New York City Mayor Bill de Blasio had to choose which person he wanted to lead the city’s schools. New Schools Chancellor Richard Carranza doesn’t have a choice for what agenda to attack first.

During the introductory news conference of the former Houston school superintendent, Carranza said, “There is no daylight between Mayor de Blasio and myself, in terms of what we believe in.” It might make the transition easier, but the tasks at hand could overwhelm him. He has to address the debate over space for charter schools in public school buildings, the distribution of resources to schools, diversity in the classroom when it comes to teachers and students and creating spaces for children of all backgrounds to feel safe in.

“Mayor de Blasio’s pick for chancellor has demonstrated a commitment to culturally responsive education in his previous positions, including bringing ethnic studies to San Francisco and Houston, along with LGBT studies,” said Charles Johnson, a parent leader for the New York City Coalition for Educational Justice, in a statement. “Mayor de Blasio must give Carranza the power, budget and staff to make NYC a national leader in culturally responsive education.
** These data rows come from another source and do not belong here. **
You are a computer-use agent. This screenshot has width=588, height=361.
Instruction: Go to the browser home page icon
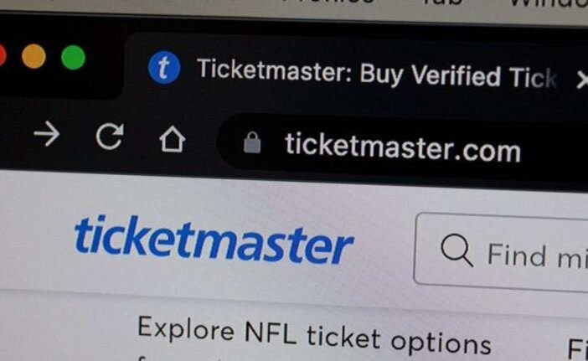tap(172, 139)
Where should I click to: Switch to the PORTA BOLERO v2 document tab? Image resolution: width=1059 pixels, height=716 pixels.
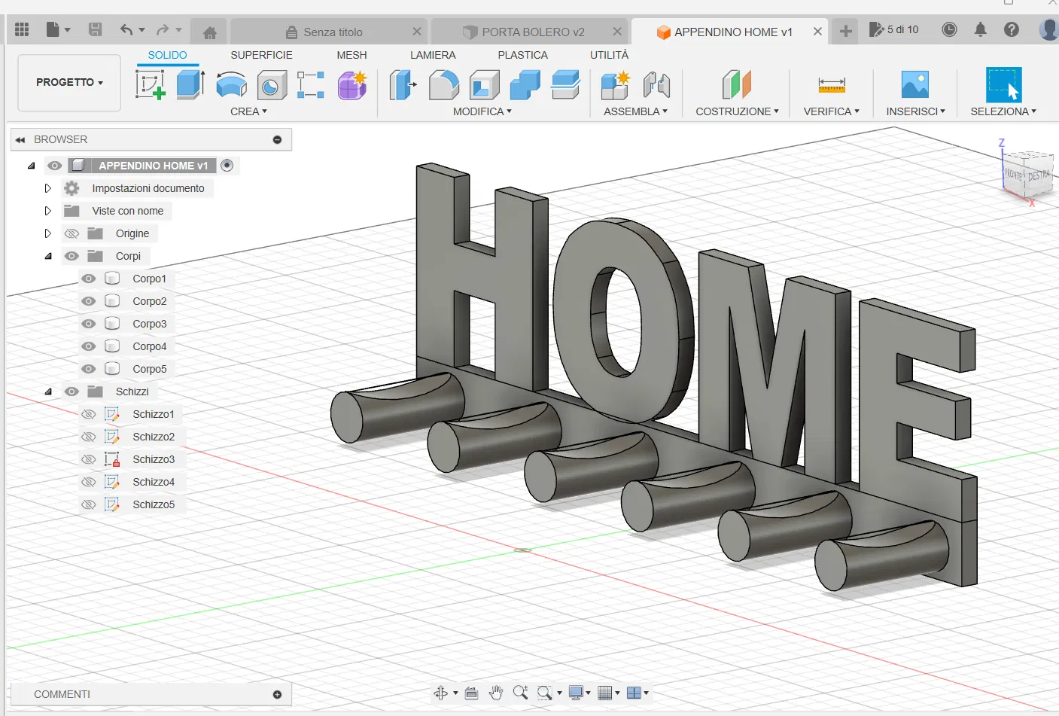[x=532, y=32]
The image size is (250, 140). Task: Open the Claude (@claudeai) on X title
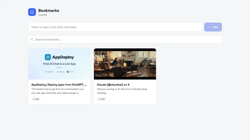point(113,85)
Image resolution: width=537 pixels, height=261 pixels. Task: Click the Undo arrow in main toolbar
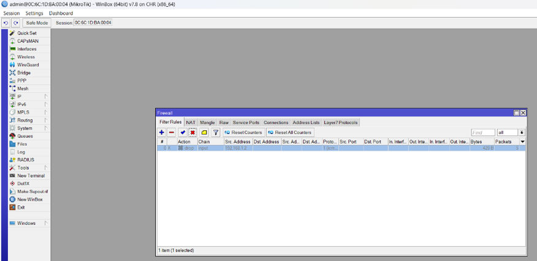click(6, 23)
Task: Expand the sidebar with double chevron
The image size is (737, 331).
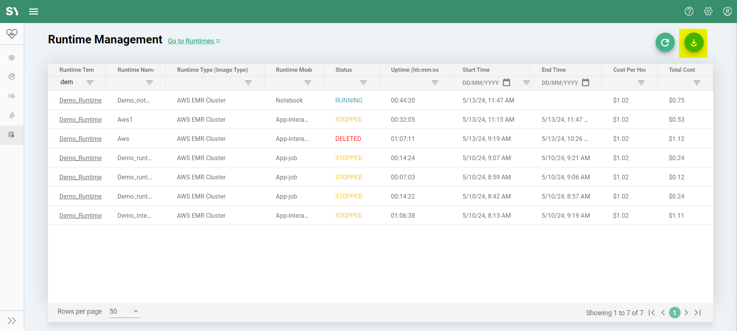Action: pos(12,321)
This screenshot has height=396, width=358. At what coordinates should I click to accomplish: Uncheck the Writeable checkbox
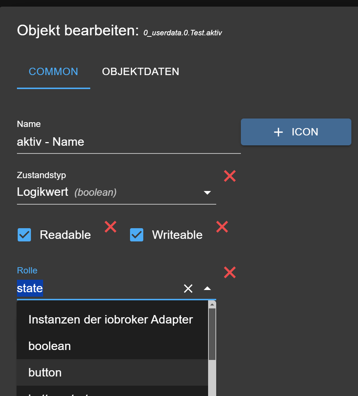click(137, 235)
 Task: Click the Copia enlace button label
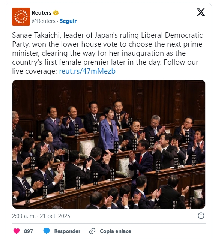pos(116,231)
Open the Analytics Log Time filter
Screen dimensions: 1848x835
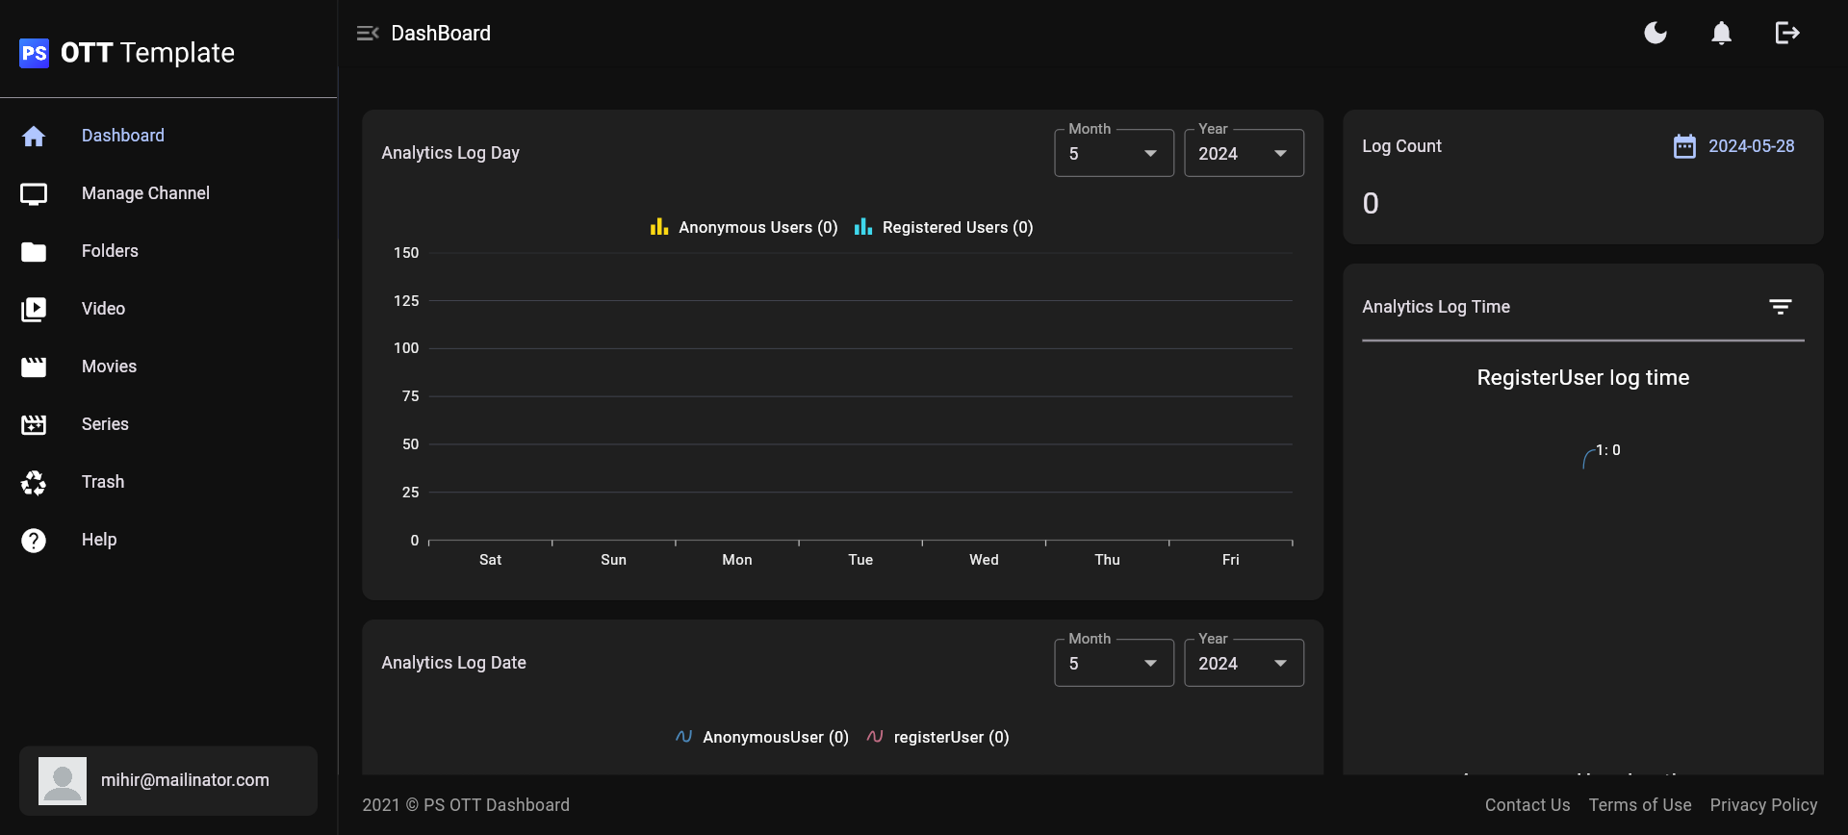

I want to let the mayor know that parents are not going anywhere, we will not give up on this issue, we will push and push and push until Culturally Responsive Education becomes the cornerstone of your education agenda.”

Johnson is one of the many educational activists who have announced their desire to continue pushing City Hall to meet not only their kids’ needs, but the community’s needs as a whole.

Carranza is leaving Houston after one year just as his agenda was being implemented into the schools and the state was threatening to take over the school board. In 2015, while running the San Francisco Unified Schools District, he was involved in a gender discrimination lawsuit that was settled out of court. Carranza was accused of retaliating against a district employee who confronted him about flirting with a woman at a work conference. A representative for de Blasio told the website Chalkbeat that the allegations were “completely false” and didn’t affect the hiring process.

Carranza, the grandson of Mexican immigrants, spoke only Spanish when he started school. He taught bilingual social studies and music and rose in the ranks of the educational bureaucracy, taking him from Tucson, Ariz., to Las Vegas to San Francisco and to Houston. Carranza understands the importance of children seeing elements of their own culture in schools. One elected official hopes the new chancellor takes it even further.

“We are calling for is common sense programming and resources to support the over 1.1 million students taught in the more than 1,700 schools across our city,” said New York City Council Member Antonio Reynoso in a statement standing with educational activists in their fight for diversity. “We know how valuable a curriculum that explores multiple experiences and histories is for our student population. We know the potential for academic achievement when students are engaged in content that’s not repetitive, in the same way that the Western perspective is taught year after year.”

Reynoso continued, “As a child to immigrant parents from the Dominican Republic who grew up in a predominantly immigrant community, I can’t tell you how meaningful it was for me to finally learn about my roots once I got to college.”

Jenny Sedlis, executive director of the pro-charter school group StudentsFirstNY, said they aren’t looking for a chancellor to carry out the mayor’s agenda. They want a chancellor who will challenge elements of the agenda they feel don’t do right by children.

“Mayor de Blasio’s K-12 education policies have done little to help our city’s children and we need a chancellor who will be an independent voice for change,” said Sedlis. “Mr. Carranza must embrace policies that are proven to work, namely a focus on teacher quality and parent choice. He should visit the high performing charter schools and take some of those best practices into the district.”

A DOE representative stated in an email that “the new chancellor hasn’t started yet—so we’ll check back in with you in a few weeks once he’s moved & settled in NYC.”

He won’t have a voice for a few weeks, so the people of New York will voice their opinion in the meantime.